Source apportionment of urban fine particle mass (PM 2.5) was done from data collected during two 6-month measurement periods in 1996–97 and 1998–99 in Helsinki, Finland, using absolute principal component analysis and multivariate linear regression. In addition to PM 2.5 elemental composition data, 24-h average concentrations of ultrafine particles (diameter <0.1 μm) and accumulation mode particles (diameter 0.1–1.0 μm), as well as absorption coefficients of PM 2.5 filters and concentrations of nitrogen oxides (NO x ) and sulphur dioxide (SO 2) were used as input data to PM 2.5 source modelling.
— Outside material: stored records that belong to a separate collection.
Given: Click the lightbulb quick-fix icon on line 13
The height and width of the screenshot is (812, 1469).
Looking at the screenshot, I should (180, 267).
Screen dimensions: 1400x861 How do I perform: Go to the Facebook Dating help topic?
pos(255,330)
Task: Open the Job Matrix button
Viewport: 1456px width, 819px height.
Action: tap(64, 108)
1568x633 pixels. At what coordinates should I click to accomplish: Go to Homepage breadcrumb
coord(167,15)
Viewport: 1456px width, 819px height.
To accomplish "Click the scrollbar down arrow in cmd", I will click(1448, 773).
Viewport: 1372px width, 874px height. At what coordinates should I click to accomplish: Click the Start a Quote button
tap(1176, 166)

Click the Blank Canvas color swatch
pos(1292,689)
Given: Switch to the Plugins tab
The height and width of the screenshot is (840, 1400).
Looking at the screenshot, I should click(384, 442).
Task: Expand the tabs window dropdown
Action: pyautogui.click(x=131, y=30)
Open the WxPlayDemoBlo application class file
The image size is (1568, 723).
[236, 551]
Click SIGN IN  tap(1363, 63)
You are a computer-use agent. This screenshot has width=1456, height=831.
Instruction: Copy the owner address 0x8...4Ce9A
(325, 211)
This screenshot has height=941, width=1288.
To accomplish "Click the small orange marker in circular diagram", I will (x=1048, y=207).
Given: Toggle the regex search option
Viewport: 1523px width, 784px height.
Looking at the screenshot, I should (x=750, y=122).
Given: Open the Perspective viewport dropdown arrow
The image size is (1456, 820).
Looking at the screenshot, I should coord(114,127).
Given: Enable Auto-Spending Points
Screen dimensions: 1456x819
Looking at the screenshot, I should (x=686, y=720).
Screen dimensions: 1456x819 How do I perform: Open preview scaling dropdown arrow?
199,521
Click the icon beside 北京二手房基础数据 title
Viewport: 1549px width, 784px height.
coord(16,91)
Five similar source categories of PM 2.5 were identified separately for both measurement periods: local traffic source characterised by NO x , absorption coefficient and ultrafine particle counts; long-range transboundary air pollution characterised by S, K, Zn, Pb and accumulation mode particle counts; crustal source characterised by Si, Al, Ca, Fe and K; oil combustion characterised by V, Ni and SO 2; and salt source characterised by Na and Cl. Long-range transboundary air pollution was the major contributor to PM 2.5 during both 1996–97 and 1998–99 accounting for 51% and 50%, respectively, of the average PM 2.5. Local traffic accounted for 30% and 23%, oil combustion for 3% and 13%, crustal source for 12% and 5%, and salt for 2% and 7% of the average PM 2.5 during 1996–97 and 1998–99, respectively. Despite differences in atmospheric concentrations and availability of several elements for statistical analyses in 1996–97 and 1998–99, the estimates of PM 2.5 source contributions were both qualitatively and quantitatively comparable for the two measurement periods. Using non-elemental markers proved very useful for both source identification and estimation of source contributions at this measurement site.